Wo financial interests are involved, it is better to be on guard. This applies to millionaires looking for a partner as well as to the small investor in conversation with the charming bank employee. We know from numerous well-documented historical examples that this truism also applies to consumers of scientific information. The tobacco industry, for example, demonstrated this in textbook form from the 1950s: By the late 1980s they had invested more than $130 million in researchto deliberately cast doubt on the connection between smoking and cancer through thousands of studies influenced in their favor – with impressive success.

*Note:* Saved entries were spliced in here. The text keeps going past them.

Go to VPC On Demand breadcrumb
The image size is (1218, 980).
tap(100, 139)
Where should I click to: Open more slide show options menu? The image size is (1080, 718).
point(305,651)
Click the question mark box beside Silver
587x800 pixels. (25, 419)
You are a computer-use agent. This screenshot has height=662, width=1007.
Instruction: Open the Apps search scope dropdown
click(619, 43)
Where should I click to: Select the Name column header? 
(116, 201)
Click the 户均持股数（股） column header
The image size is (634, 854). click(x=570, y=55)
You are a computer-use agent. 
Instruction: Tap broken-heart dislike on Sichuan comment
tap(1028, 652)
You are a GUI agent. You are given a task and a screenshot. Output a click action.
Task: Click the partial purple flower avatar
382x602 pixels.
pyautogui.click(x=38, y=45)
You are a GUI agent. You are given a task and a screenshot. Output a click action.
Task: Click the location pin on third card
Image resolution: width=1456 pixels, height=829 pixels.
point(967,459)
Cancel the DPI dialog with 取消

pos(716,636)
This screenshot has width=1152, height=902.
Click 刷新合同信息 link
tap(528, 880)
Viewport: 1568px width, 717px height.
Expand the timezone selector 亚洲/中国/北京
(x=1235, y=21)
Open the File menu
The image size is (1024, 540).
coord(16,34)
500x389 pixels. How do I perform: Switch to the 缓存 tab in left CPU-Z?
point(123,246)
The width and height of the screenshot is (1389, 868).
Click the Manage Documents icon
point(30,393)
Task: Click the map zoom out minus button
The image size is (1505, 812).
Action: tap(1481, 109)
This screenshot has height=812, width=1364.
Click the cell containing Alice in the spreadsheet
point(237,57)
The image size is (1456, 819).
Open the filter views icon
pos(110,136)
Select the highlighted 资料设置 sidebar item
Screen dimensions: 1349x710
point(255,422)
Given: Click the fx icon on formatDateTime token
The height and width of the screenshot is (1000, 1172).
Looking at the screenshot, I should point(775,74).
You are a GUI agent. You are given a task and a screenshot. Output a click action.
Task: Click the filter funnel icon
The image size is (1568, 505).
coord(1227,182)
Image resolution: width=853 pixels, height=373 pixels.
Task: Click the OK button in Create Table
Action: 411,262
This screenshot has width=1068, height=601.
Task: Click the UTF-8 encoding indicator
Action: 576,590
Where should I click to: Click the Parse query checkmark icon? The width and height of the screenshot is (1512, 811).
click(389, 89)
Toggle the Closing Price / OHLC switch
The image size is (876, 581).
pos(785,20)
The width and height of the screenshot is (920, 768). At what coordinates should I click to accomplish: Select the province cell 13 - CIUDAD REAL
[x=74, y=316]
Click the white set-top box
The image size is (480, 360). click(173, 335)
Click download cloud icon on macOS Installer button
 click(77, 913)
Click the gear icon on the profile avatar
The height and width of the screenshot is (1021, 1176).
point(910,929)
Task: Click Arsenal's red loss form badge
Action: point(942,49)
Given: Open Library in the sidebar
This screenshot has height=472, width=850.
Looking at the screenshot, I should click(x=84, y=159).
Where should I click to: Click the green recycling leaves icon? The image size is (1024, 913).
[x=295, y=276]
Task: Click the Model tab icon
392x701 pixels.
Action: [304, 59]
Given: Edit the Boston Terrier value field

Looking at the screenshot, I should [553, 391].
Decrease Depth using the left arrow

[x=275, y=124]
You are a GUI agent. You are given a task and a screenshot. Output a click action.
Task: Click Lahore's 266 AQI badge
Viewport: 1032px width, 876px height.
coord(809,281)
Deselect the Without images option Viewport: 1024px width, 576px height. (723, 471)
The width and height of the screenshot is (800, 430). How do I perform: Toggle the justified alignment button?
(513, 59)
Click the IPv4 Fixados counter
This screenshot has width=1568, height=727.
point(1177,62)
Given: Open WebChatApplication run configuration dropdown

There were similar cases in the pharmaceutical industry, around the 1980s, when manufacturers of antiarrhythmic drugs gave particular support to research promoting their drugs as anti-heart attack drugs – even though they had the opposite effect.
The pandemic also involves a lot of money, and in this respect it is certainly not a mistake to always keep an eye on possible conflicts of interest. The fact that vaccination skeptics are particularly sensitive here is a praiseworthy quality. Unfortunately, this sensitivity has its own distortions a recent study in “Plos One” vicinity. The Danish data scientists Bjarke Mønsted and Sune Lehmann evaluated almost seven million vaccination-related tweets from the years 2013 to 2016. In particular, they categorized embedded links.
The result: In addition to the YouTube video platform, opponents of vaccination particularly frequently linked to sites that also offered alternative health products for sale, which were therefore pursuing their own commercial interests in the vaccination debate. In the case of vaccination advocates, such links were almost impossible to find. The authors are surprised by this blind spot of the opponents of vaccination, after all mistrust in view of conflicts of interest is a reason for the skepticism about vaccination. But there may simply be a lack of interest in recognizing such conflicts.